To the people praising her - how many of you would be happy with a nurse who'd cheated their way through their course? Would you want to be on the receiving end of their care?

Or if you were trying to hire someone to do a job for you and paying good money for a service from a second rate cheater with their sketchy degree.

Cheating finds its way through to a person's work and causes problems for the employer and lowers standards if enough people do it.

thiscannotbenormal · 24/04/2019 12:10

My first thought was "wow, that's cheap". I'd be worried about the quality.

MarshaBradyo · 24/04/2019 12:11

Why would anyone praise cheating, pointless to study if you just cheat

Bringbackthestripes · 24/04/2019 12:32

Well it is going to be a worrying wait for the work to be marked!
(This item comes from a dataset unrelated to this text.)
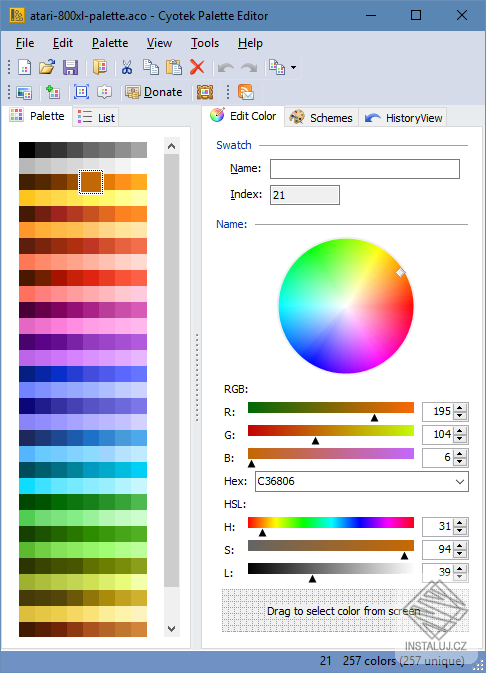Paste colors using the clipboard icon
Do please come back and tell us if she gets found out. I would be interested to know if she felt £130 was worth the consequences if she does.

SnowyAlpsandPeaks · 24/04/2019 12:40

When I was in uni someone done somethng similar, but it was the tutors who picked up on it, as the writing style was completely different to how he normally wrote. He was kicked off the course.

When I was on my second degree, I over heard a group of students talking about how they’d all paid to have their assignments wrote for them. Kind of turned a professional qualification into a joke- why work your ass off reading and putting essays together when others are just paying for theirs. They got through the plagiarism software too🤷🏻‍♀️

LonelyTiredandLow · 24/04/2019 12:47

@Belenus - I wish I'd seen more of the lecturers being concerned! They either didn't notice that in ever lecture the same people never turned up despite them "checking in" (you can tell when a Seminar doesn't have a quarter of it's listed attendees) and they certainly didn't seem to mind when they graduated and went out into the workplace. Without giving too much away these are very public facing roles that should require in depth knowledge for safety reasons.

Presumably it also bumps up the marks for those who are doing their own work - so it's harder to get a 70+ if a chunk of people have sent off and paid for 60%+ papers in the cohort.

ShatnersWig · 24/04/2019 12:48

I want to know what you said to her and what you're going to do about it, OP. Fair enough if you're not going to dob her in but surely there needs to be some serious consequences for her actions?

Itssosunny · 24/04/2019 12:48

The uni lecturers also cheat with their publications. Some supervisors manage to publish (in order to go up the paying scale you often need to show publications) without writing anything. All work is done by their students. The students would put a blind eye on it as they want to see their names in the prestigious magazines.

SofaSurfer20 · 24/04/2019 12:57

Stupid girl

georgie262 · 24/04/2019 12:58

@AhoyDelBoy I completed my degree in 2004 and it definitely did exist then. Although probably nowhere near as common.

Fraxion · 24/04/2019 13:05

If she does it at uni she will be expelled.

Two Masters students got kicked out of my uni for a similar thing. Plus one for cheating during an exam. He was a foreign language student and was allowed to use a dictionary. He had annotated it with notes for the exam and got caught.